**Data extracted from a collection:**
--- START ---

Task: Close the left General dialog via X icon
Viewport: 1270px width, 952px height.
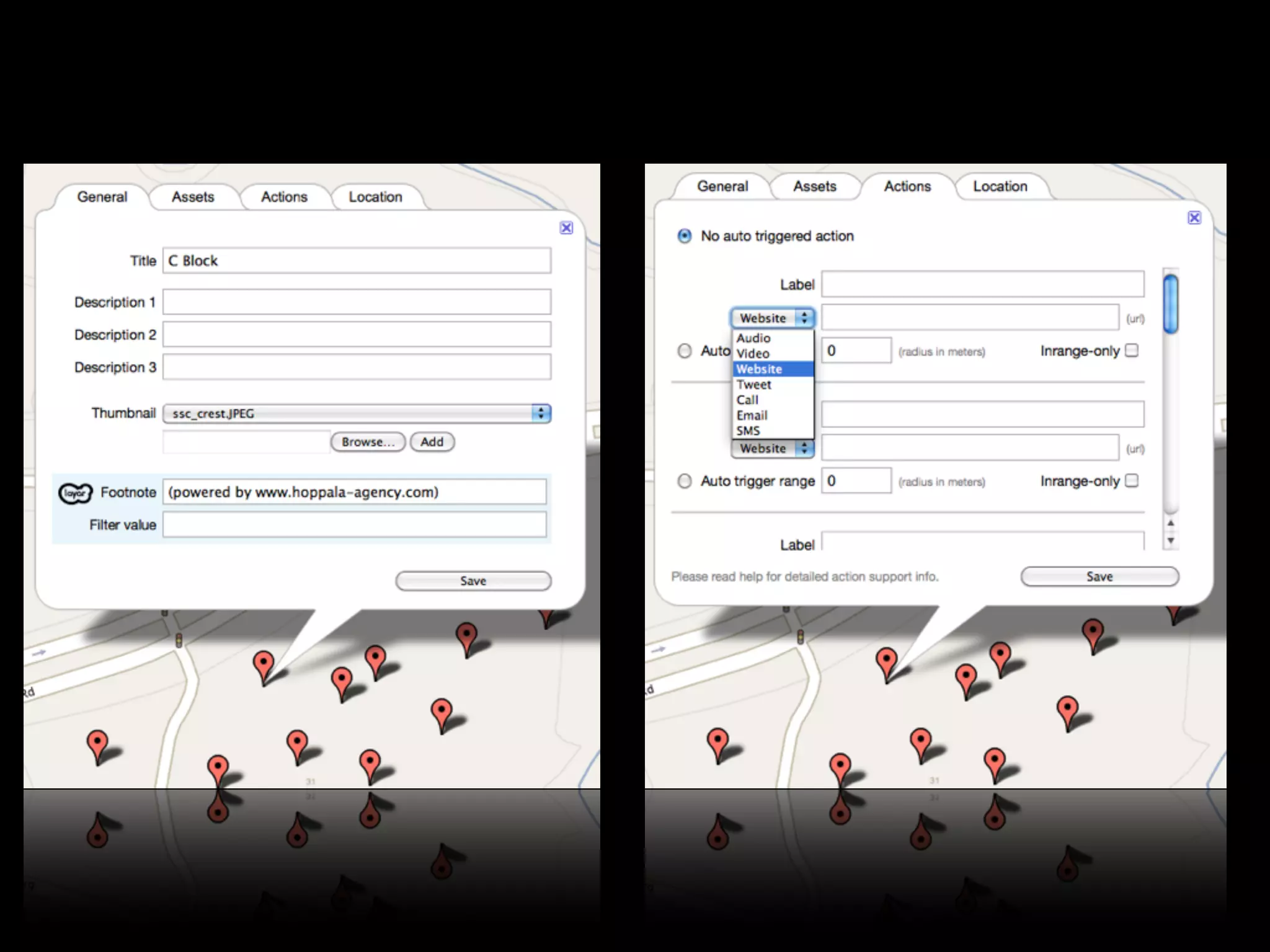Action: click(x=566, y=228)
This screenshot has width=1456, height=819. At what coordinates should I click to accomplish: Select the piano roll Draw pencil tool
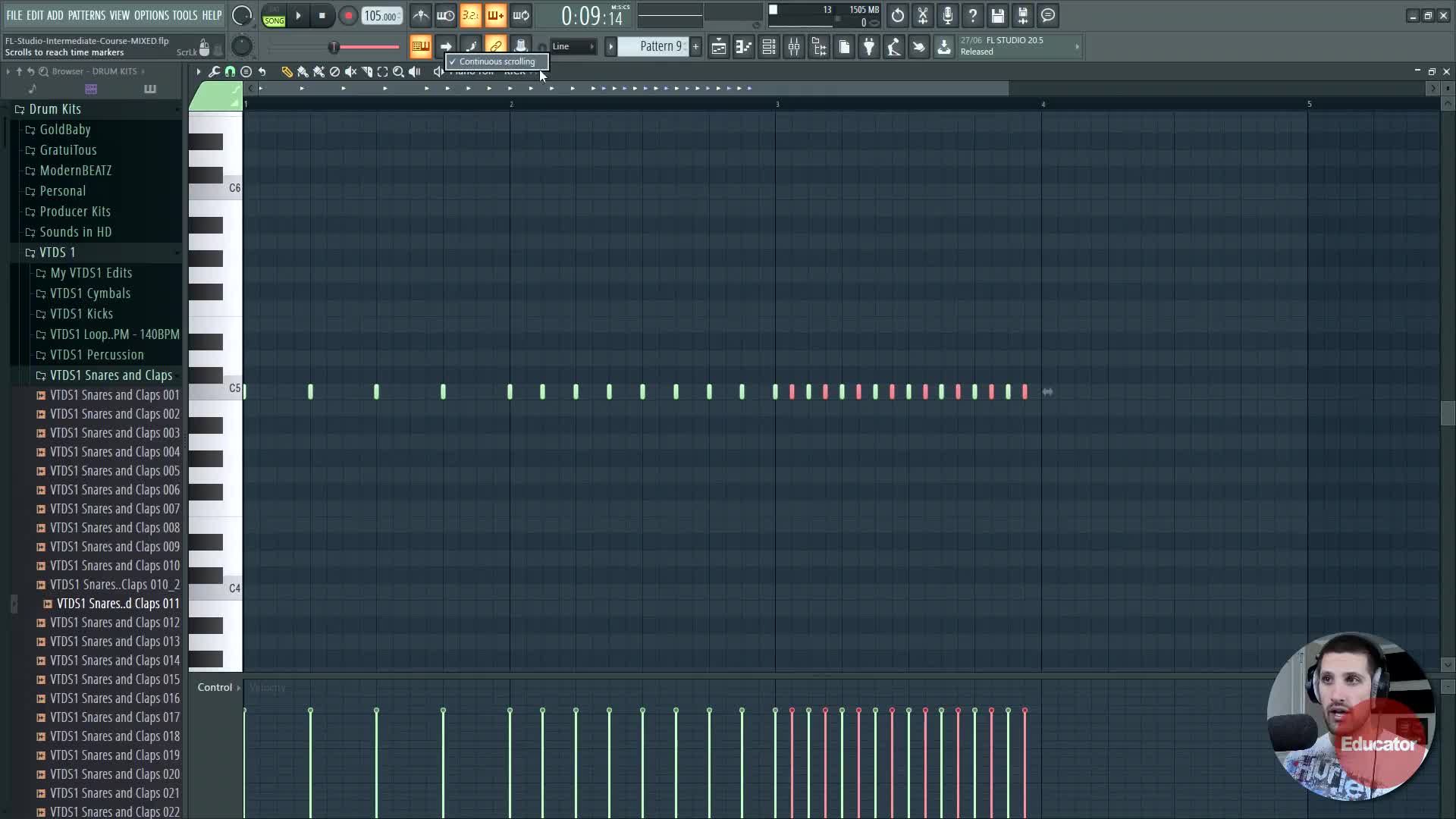287,71
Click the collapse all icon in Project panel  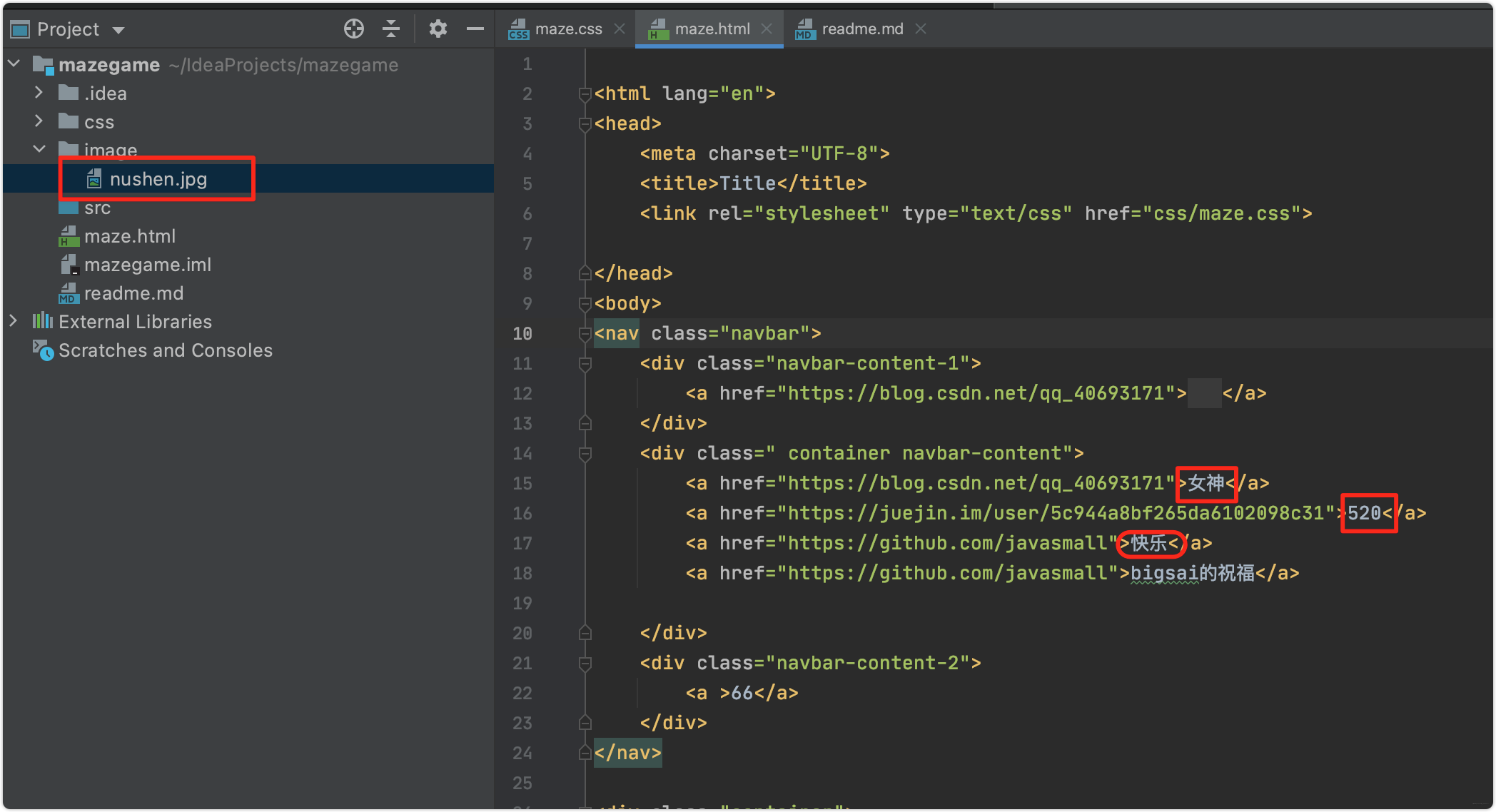[391, 29]
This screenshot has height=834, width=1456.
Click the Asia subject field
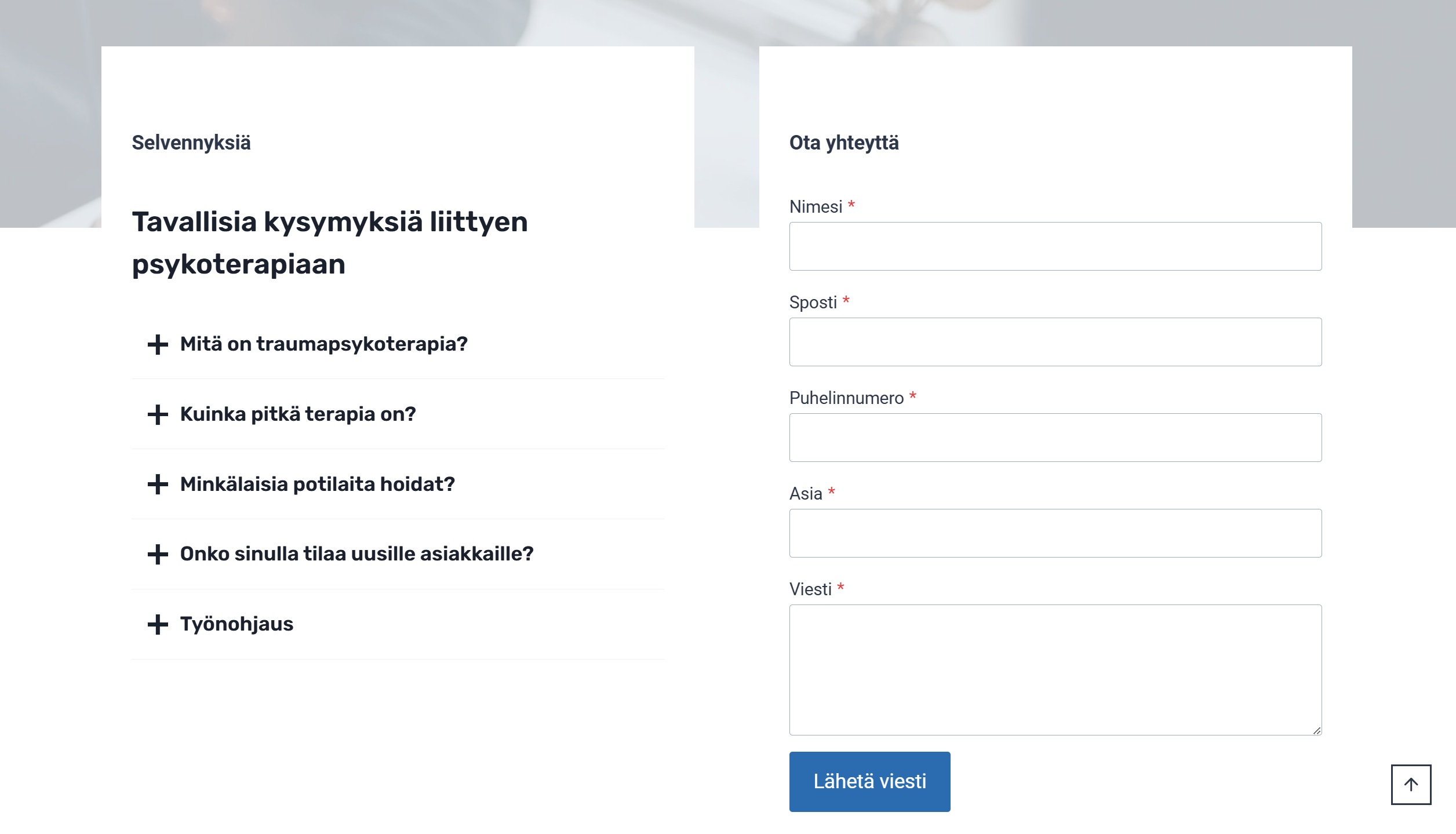click(x=1055, y=533)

--- END ---

**ACTIVITY:** From the line that contains "This screenshot has height=834, width=1456." to the last line of the data, print each line exactly, both ends included, and omit the pictures.

**SOLUTION FOR THIS EXERCISE:**
This screenshot has height=834, width=1456.
Click the Asia subject field
click(x=1055, y=533)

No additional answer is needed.